Tokyo—A Japanese man aged 73 became the world’s oldest person to swim across the country’s Tsugaru Strait on Wednesday, supporters said, braving unpredictable currents and stinging jellyfish in his quest.
Toshio Tominaga’s record bid saw him spend about 10 hours swimming across the channel in northern Japan that is considered one of the world’s most difficult because of strong and unpredictable currents, his supporters said.
The strait is only 19.5 kilometres (12 miles) wide at its narrowest point, but Tominaga ended up swimming 38 kilometres, ploughing northward as he battled currents moving eastward, support team member Masayuki Moriya said.
Tominaga “is so exhausted that he needs to rest”, Moriya told AFP minutes after the achievement.
Organisers had expected he would have to swim for about 12 hours, covering 45 kilometres, but currents were weaker than forecast for much of the journey, Moriya said.
“Until the last five kilometres it looked easy for him but the final leg was very hard with strong currents,” he added.

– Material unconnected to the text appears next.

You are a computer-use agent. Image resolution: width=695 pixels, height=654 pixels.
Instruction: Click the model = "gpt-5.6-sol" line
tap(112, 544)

The septuagenarian began his swim at 5:28 am Wednesday (2028 GMT Tuesday). Nine hours and 58 minutes later, he arrived on the other side of the strait, supporters announced on Facebook.

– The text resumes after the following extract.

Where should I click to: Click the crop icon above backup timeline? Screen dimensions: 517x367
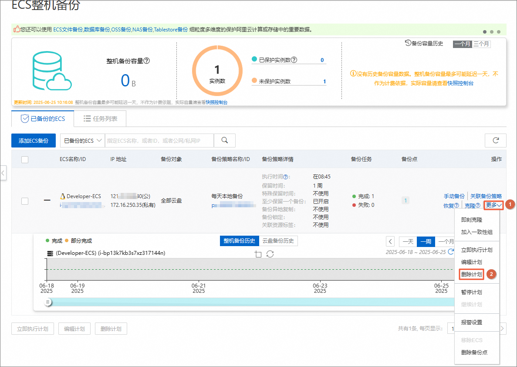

“He became the world’s oldest” person to accomplish the feat, the post said.
Marathon swimmers usually attempt Tsugaru as part of their bid to complete the world’s “Oceans Seven” long-distance swims, along with the English Channel, the Strait of Gibraltar and four others, according to the World Open Water Swimming Association.
In the past, swimmers have encountered sharks and fended off jellyfish and squid to complete the crossing, a feat first accomplished by US athlete David Yudovin in 1990.
In 2012 American woman Pat Gallant-Charette became the oldest person to swim across Tsugaru at 61.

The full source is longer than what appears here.